Email marketers often express frustration with the idea of tying deliverability compensation to hard KPIs, largely because many factors affecting deliverability are outside their direct control. There's a strong sentiment that if such metrics were used, they should focus on actions within the marketer's sphere of influence, such as list hygiene practices, authentication setup (like DMARC, SPF, and DKIM), and adherence to best practices. Many believe that focusing on metrics that demonstrate proactive efforts to maintain good sender reputation is more appropriate. This contrasts with directly measuring outcomes like inbox placement, which can fluctuate due to external ISP policies or recipient behavior that marketers cannot directly control. They suggest measuring deliverability and inbox placement rates as an overall team performance metric rather than for individual compensation.
Marketer view
Email marketer from Email Geeks states that basing pay on whether a sender implements recommended changes is an unacceptable risk. Deliverability professionals often provide advice, but they cannot force clients to follow through or guarantee the desired outcome.
Marketer view
Email marketer from Tawzef suggests that compensation KPIs must align with broader company goals, yet deliverability metrics often feel disconnected from typical email marketing KPIs like open or click rates. This creates a disconnect when trying to reward performance.

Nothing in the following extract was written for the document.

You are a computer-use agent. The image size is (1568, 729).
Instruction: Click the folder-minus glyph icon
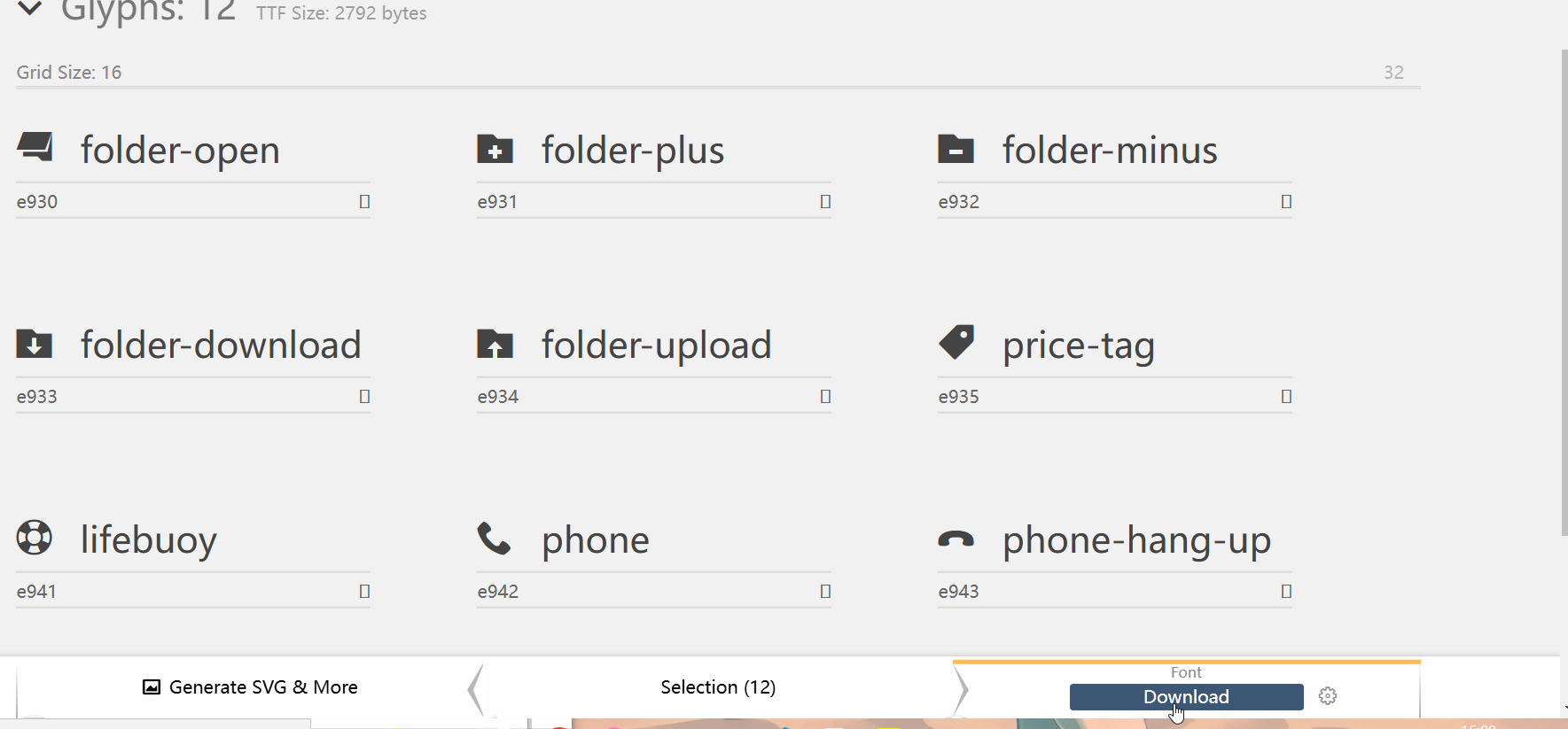[956, 149]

Deliverability experts largely agree that basing compensation on direct deliverability outcomes is problematic, primarily because so much is outside their control. They liken their role to that of a doctor: providing expert diagnosis and recommendations, but ultimately not responsible for the patient's adherence to treatment or the biological response. This perspective underscores the need for KPIs that evaluate the quality of their work, their knowledge, and their proactive engagement, rather than strictly fluctuating metrics like inbox placement rates or bounce rates. The consensus emphasizes that while overall deliverability health is vital, individual compensation should reflect the controllable aspects of a deliverability professional's contribution.
Expert view
Expert from Email Geeks suggests that tying compensation to deliverability outcomes is a 'dangerous road' because so much is outside the consultant's control. Sales roles have clear, absolute targets, but deliverability does not.
Expert view
Expert from SpamResource states that sender reputation is a complex metric influenced by many factors. While a deliverability expert can advise on improving it, their ultimate control over ISP decisions or user behavior is limited, making it difficult to set hard compensation KPIs based solely on reputation scores.
Technical documentation and research papers on email deliverability often highlight the complex interplay of various factors that determine inbox placement. These sources define many metrics, from technical authentication results (SPF, DKIM, DMARC) to engagement rates (opens, clicks, complaints). However, they rarely prescribe specific compensation models for deliverability roles. Instead, they provide the raw data and methodologies for measuring deliverability performance. The implicit message is that while these metrics are crucial for monitoring system health, the human element of implementing and adapting to them, coupled with external influences, makes direct performance-based compensation challenging. Documentation often emphasizes the importance of understanding the benchmarks for email open, click, and complaint rates to ensure good deliverability, but not as individual compensation KPIs.
Technical article
Documentation from AIHR states that compensation metrics help analyze pay structures and align them with organizational goals. For deliverability roles, this means defining goals that are truly within the professional's control, such as adherence to technical standards or responsiveness, rather than pure inbox rate.
Technical article
Documentation from Qlik provides numerous KPI examples, including operational and HR-related ones. It implicitly suggests that for roles like deliverability, process-oriented KPIs (e.g., uptime of authentication systems, speed of issue resolution) might be more suitable for compensation than outcome-based ones, given the external dependencies.